SSI introduces serialization failures. When Postgres detects that two concurrent transactions would produce a non-serializable outcome, it aborts one with error ERROR: could not serialize access due to read/write dependencies among transactions. Your application must catch this and retry. Most apps don't handle this.

It's still not magic for distributed systems. SERIALIZABLE guarantees serial ordering within one database. If your "transaction" spans a database call, a Redis write, and a third-party API call, SERIALIZABLE on the database doesn't make the whole thing atomic.

Most ORMs don't expose it cleanly. In Prisma:

await prisma.$transaction(async (tx) => {
  // ...
}, {
  isolationLevel: Prisma.TransactionIsolationLevel.Serializable,
});

You'll need retry logic around this:

async function withSerializableRetry<T>(fn: () => Promise<T>): Promise<T> {
  for (let i = 0; i < 5; i++) {
    try {
      return await fn();
    } catch (e: any) {
      if (e.code === 'P2034') continue; // Prisma serialization failure code
      throw e;
    }
  }
  throw new Error('Transaction failed after retries');
}

SERIALIZABLE is a real option. It's just not a drop-in fix you can set and forget.

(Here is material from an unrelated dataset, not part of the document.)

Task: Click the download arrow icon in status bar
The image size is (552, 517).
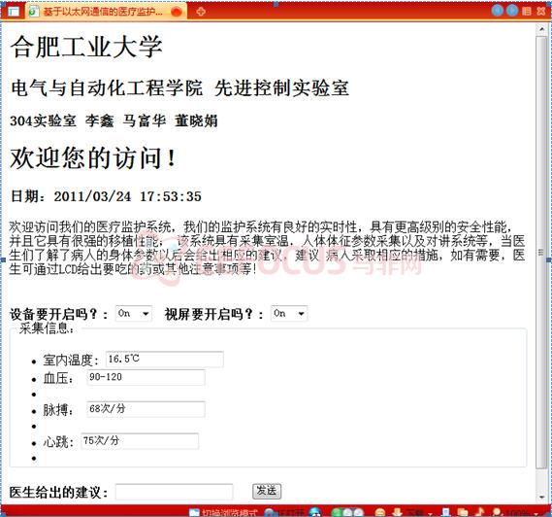Action: click(x=397, y=512)
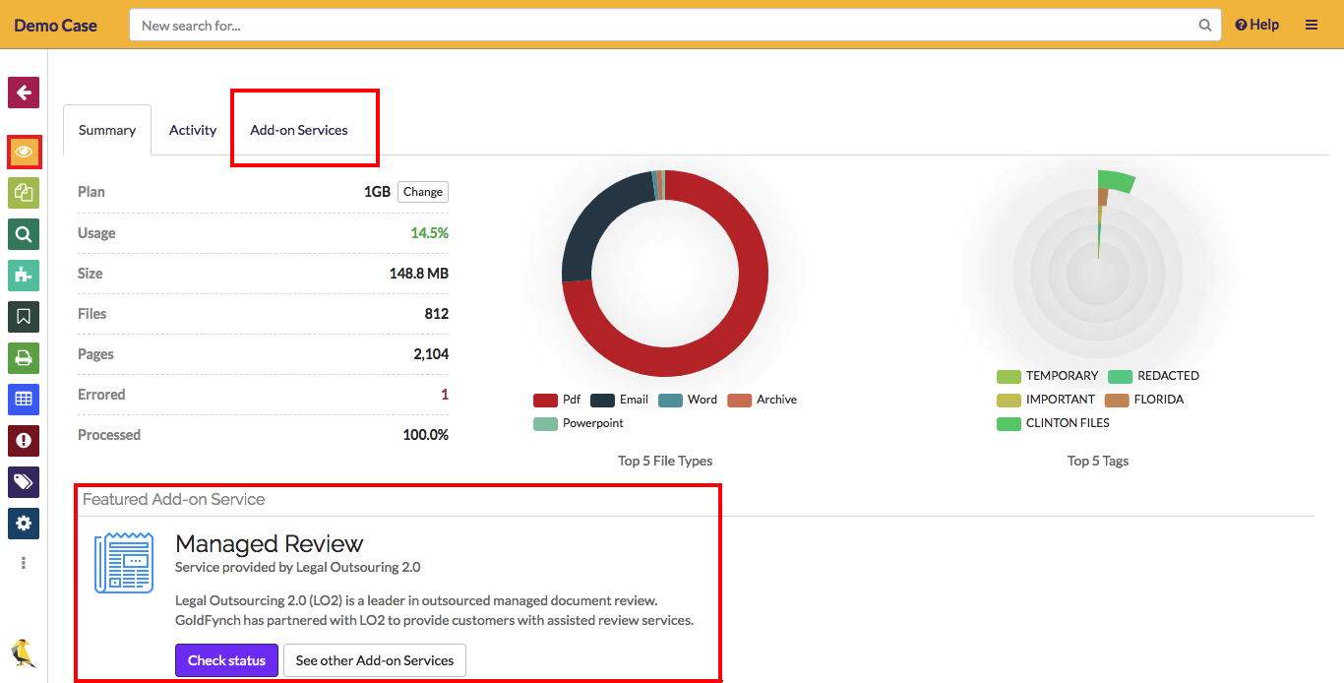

What You Should Actually Do

For most applications:

  1. Stay on READ COMMITTED, the default is fine for reads that don't drive concurrent writes.
  2. Use atomic updates where possible, don't read-then-write for numeric operations.
  3. Use SELECT FOR UPDATE for read-then-decide-then-write patterns on critical data (credits, inventory, seats).
  4. Use optimistic locking for high-contention entities where you want writes to retry rather than block.
  5. Reserve SERIALIZABLE for complex invariants where explicit locking is unwieldy, implement retry logic.

The biggest mistake is running READ COMMITTED and assuming a transaction makes your concurrent logic correct. It doesn't. The isolation level defines what concurrent transactions can see of each other. Understanding that gap is the difference between correct concurrent code and a subtle production bug that only appears at 3am under load.